▶ _Exercise brief_
Rewrite the Flyers camp article, starting at the words that contain "Carson Briere, one" and ending after "Briere said Wednesday.", and substitute "invite" for "invitation".

──────── Passage provided ────────

Mr. Playoffs, just like Danny Briere? Carson Briere all about getting better in Flyers orange

VOORHEES, N.J. — When you hear the name Briere around Philadelphia, it would make sense to think back to "Mr. Playoffs" himself, Danny Briere. But when the list of prospects was released just a few days prior to kicking off this year’s Flyers development camp, a different Briere caught everyone’s attention.

Carson Briere, one of three sons to the former Flyers' center, received an invitation to attend camp but his dad made it known right away that he had no influence on the decision.

“[Assistant general manager Brent Flahr] reached out to me and asked if Carson would be interested," Briere said Wednesday.

"It was out of the blue, I didn’t expect it. It was pretty cool for me, too, but I’m sure it was really special for him. He grew up here, he grew up with the Flyers. For him, I’m sure it’s special — a special time this week.”

──────── Dataset excerpt ────────

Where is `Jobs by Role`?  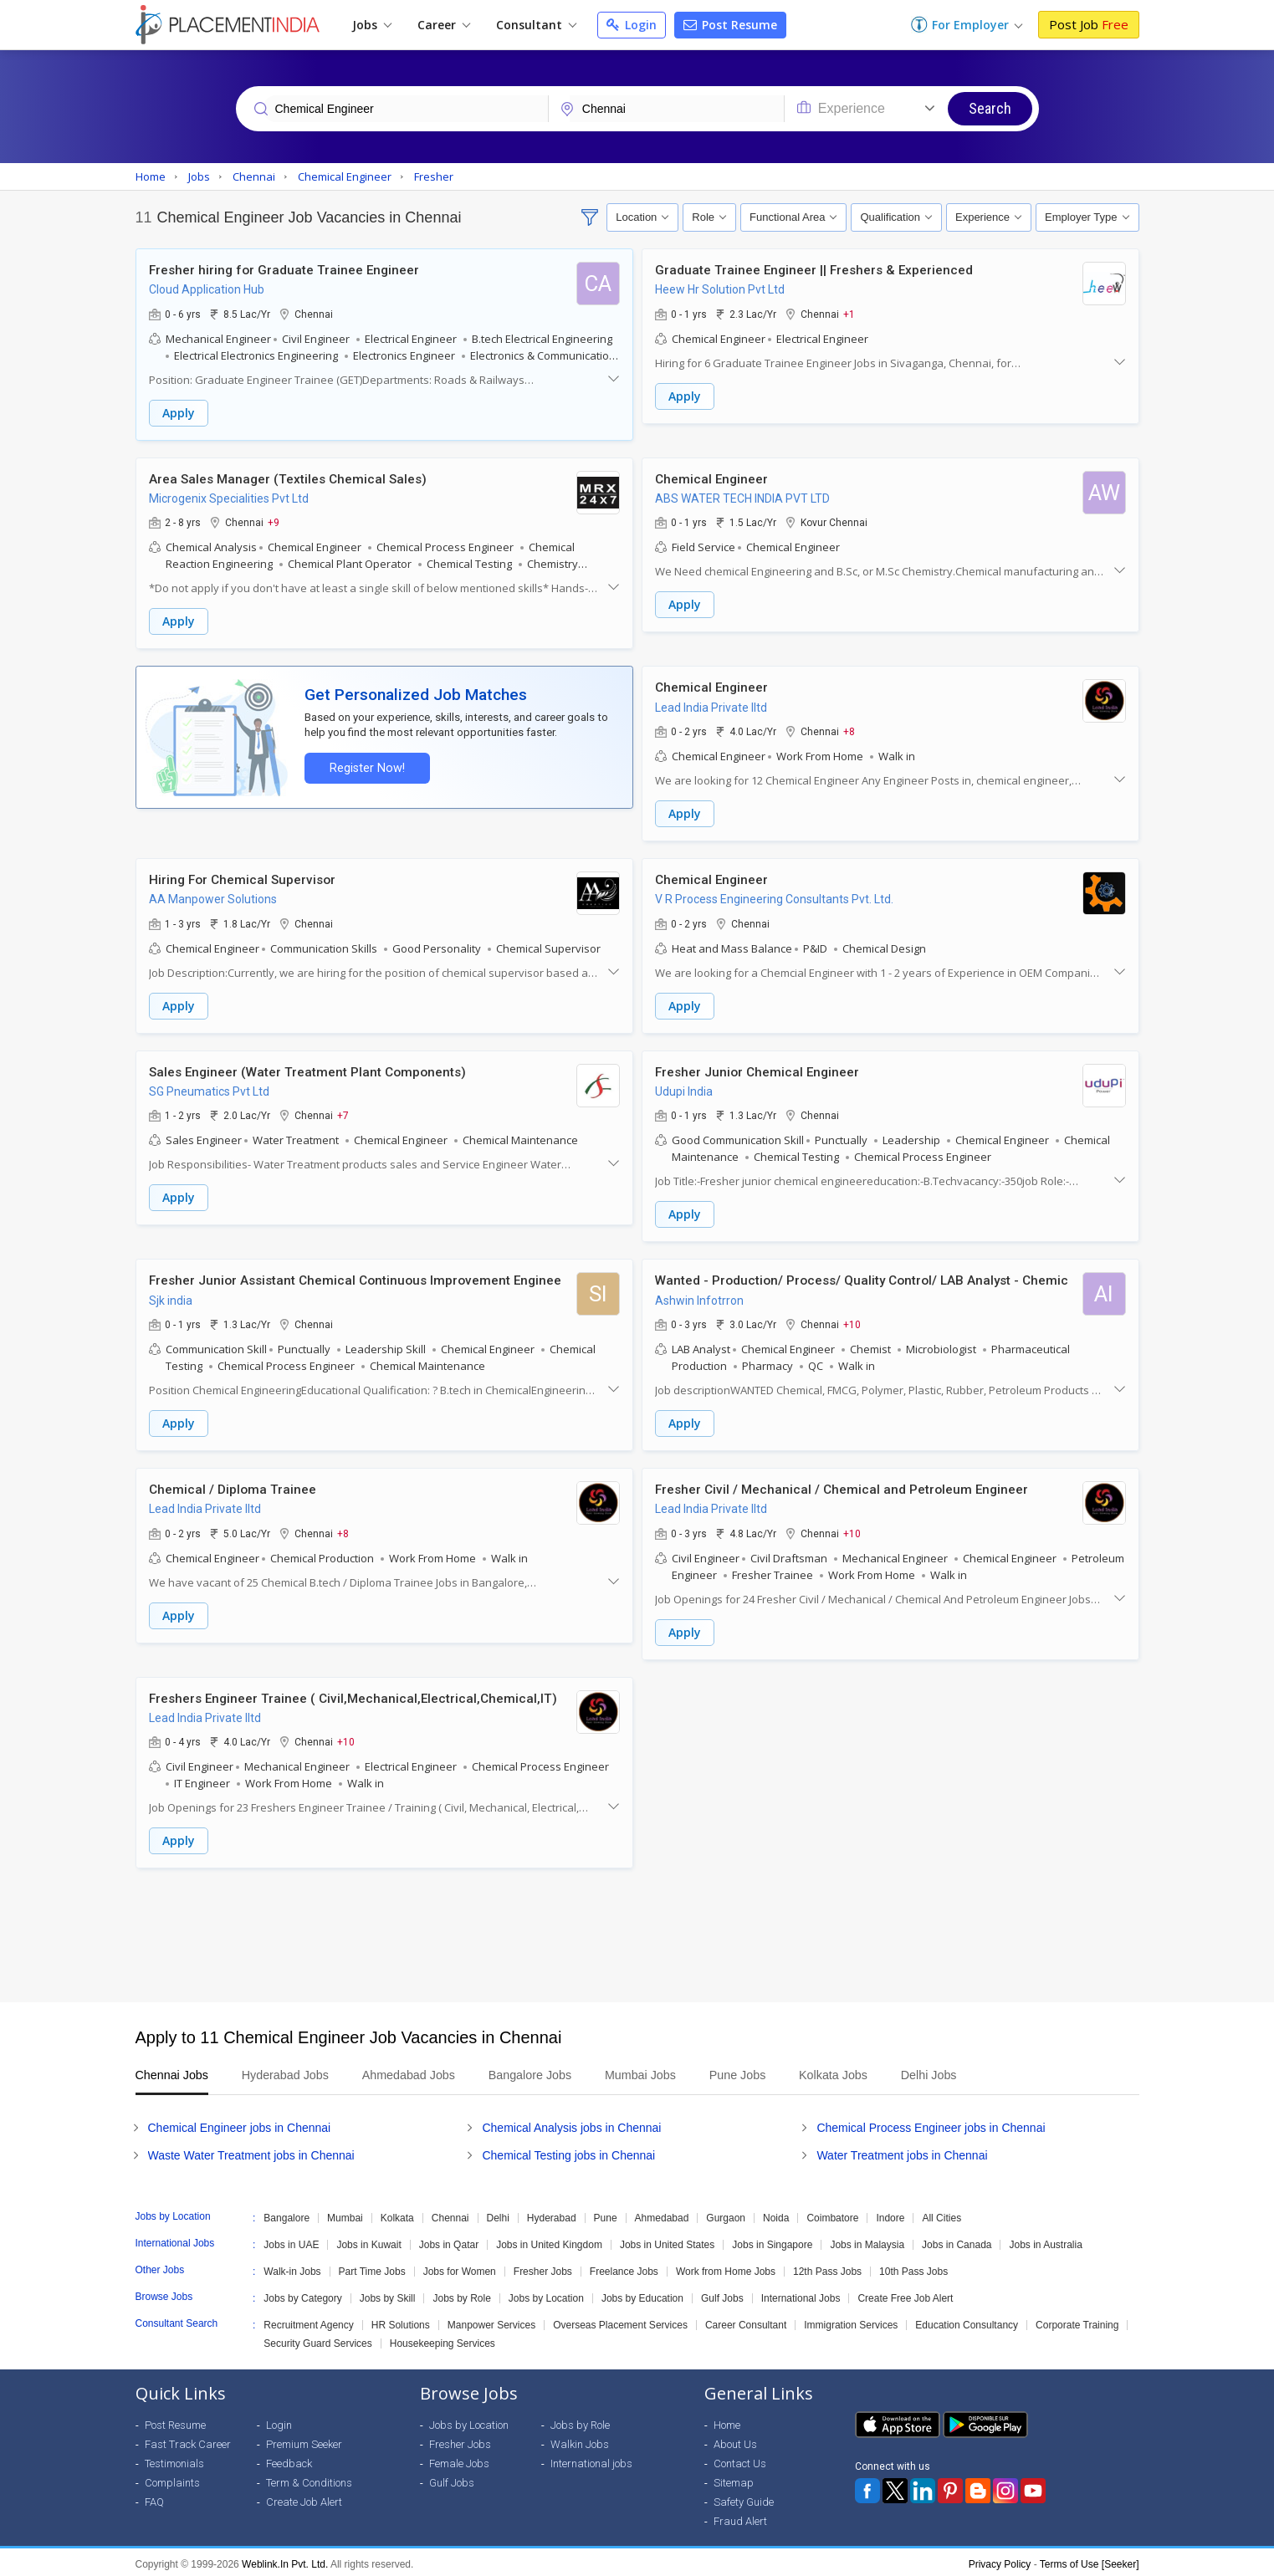
Jobs by Role is located at coordinates (461, 2294).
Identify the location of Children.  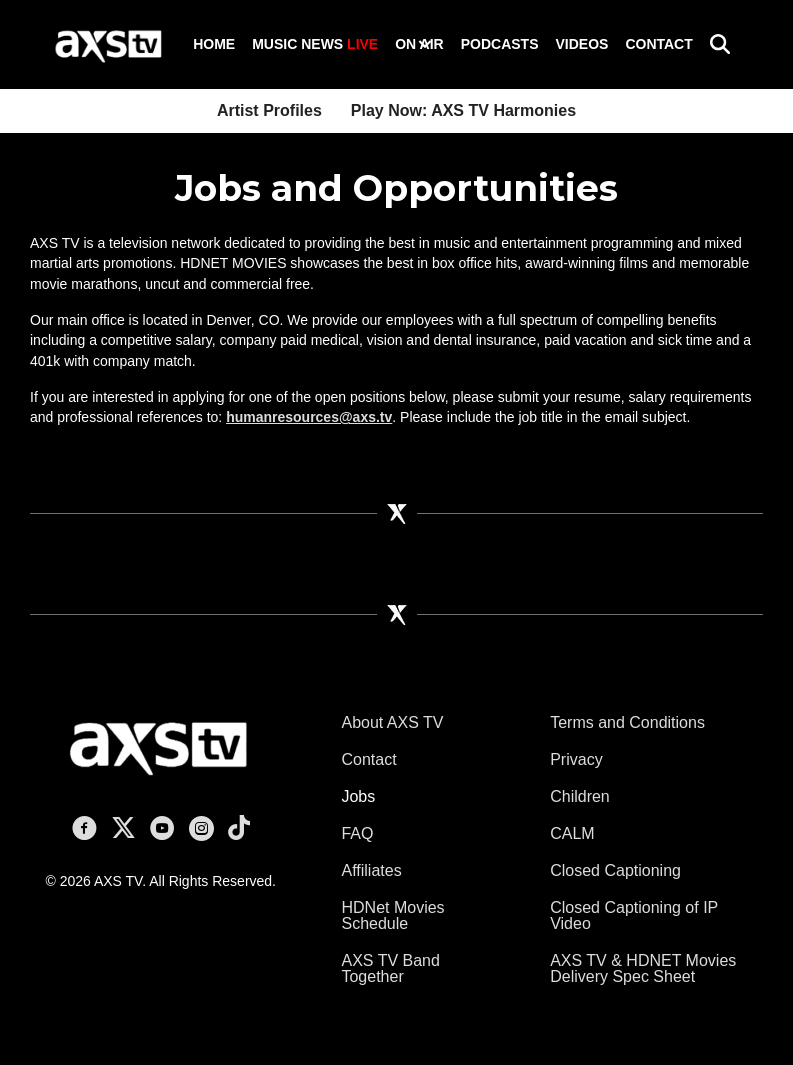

────────

▶ _Expected answer_
Carson Briere, one of three sons to the former Flyers' center, received an invite to attend camp but his dad made it known right away that he had no influence on the decision.

“[Assistant general manager Brent Flahr] reached out to me and asked if Carson would be interested," Briere said Wednesday.